Physics – 6.1.2 The Solar System | e-Consult

A satellite in a low Earth orbit (LEO) requires a high initial velocity to maintain its orbit because it is constantly losing potential energy as it moves away from the Earth. This loss of potential energy is converted into kinetic energy, keeping the satellite in orbit.

The satellite's orbit is elliptical, although often approximated as circular for simplicity. When the satellite is closer to the Earth (lower altitude), it has a lower potential energy. When it is further away (higher altitude), it has a higher potential energy. The total energy (E = KE + PE) must remain constant due to the conservation of energy.

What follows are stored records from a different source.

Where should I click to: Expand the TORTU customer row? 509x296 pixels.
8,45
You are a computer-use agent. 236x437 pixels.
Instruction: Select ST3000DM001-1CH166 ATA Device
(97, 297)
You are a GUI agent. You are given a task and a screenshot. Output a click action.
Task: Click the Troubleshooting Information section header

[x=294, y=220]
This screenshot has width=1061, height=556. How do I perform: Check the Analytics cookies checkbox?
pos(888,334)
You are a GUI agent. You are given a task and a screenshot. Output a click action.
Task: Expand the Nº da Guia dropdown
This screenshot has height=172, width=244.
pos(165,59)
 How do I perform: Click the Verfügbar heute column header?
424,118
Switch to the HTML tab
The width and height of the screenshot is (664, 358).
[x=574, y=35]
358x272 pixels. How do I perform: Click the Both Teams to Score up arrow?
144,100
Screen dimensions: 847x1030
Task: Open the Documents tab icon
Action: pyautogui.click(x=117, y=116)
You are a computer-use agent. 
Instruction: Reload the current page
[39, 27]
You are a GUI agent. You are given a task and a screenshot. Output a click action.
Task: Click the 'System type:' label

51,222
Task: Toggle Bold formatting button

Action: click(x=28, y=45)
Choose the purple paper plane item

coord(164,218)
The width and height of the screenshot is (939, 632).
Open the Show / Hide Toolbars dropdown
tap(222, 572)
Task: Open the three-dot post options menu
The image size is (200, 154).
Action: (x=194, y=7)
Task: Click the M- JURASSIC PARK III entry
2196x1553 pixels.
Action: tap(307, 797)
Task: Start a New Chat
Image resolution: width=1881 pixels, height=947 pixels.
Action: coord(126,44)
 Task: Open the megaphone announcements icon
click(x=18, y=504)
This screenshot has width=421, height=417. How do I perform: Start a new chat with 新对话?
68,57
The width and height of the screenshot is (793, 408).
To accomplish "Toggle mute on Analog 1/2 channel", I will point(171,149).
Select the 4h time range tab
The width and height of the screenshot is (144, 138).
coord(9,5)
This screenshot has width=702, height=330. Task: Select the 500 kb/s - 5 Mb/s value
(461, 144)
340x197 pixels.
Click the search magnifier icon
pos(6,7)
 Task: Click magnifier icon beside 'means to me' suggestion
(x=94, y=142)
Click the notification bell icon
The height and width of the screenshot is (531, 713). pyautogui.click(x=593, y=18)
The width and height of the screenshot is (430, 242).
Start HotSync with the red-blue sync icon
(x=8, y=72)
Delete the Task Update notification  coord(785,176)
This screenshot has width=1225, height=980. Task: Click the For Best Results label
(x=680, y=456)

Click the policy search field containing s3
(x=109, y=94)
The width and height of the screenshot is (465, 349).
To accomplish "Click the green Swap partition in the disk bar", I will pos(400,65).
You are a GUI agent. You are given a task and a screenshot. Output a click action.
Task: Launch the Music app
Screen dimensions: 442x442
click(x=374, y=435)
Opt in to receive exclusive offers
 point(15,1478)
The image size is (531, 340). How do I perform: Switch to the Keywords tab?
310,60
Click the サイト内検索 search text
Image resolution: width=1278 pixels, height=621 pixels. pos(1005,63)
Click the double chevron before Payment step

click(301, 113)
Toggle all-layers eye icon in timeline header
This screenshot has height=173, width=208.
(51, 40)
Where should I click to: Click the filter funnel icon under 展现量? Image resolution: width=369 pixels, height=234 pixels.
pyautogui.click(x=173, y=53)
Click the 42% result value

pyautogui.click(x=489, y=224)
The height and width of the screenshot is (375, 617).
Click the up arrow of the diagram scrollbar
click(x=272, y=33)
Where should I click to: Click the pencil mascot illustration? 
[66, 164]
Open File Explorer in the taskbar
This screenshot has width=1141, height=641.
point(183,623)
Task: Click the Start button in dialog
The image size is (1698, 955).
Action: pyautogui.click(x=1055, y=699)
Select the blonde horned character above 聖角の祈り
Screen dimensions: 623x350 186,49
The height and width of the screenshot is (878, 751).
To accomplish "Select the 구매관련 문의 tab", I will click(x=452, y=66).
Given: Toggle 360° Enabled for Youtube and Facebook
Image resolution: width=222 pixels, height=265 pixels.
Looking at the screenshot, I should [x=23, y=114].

To maintain a stable orbit, the satellite must have sufficient kinetic energy to compensate for the loss of potential energy. If the satellite's initial velocity is too low, it will lose energy and spiral inwards towards the Earth. Conversely, if the initial velocity is too high, it will escape Earth's gravitational pull and move into space.

The initial velocity required is determined by the altitude of the orbit. Lower orbits require higher velocities because the potential energy loss is greater at lower altitudes. The required velocity is calculated based on the gravitational constant (G), the mass of the Earth (M), and the orbital radius (r). The formula for the velocity (v) in a circular orbit is: v = √(GM/r). For elliptical orbits, the velocity varies, but the average velocity is determined by the total energy and the semi-major axis of the ellipse.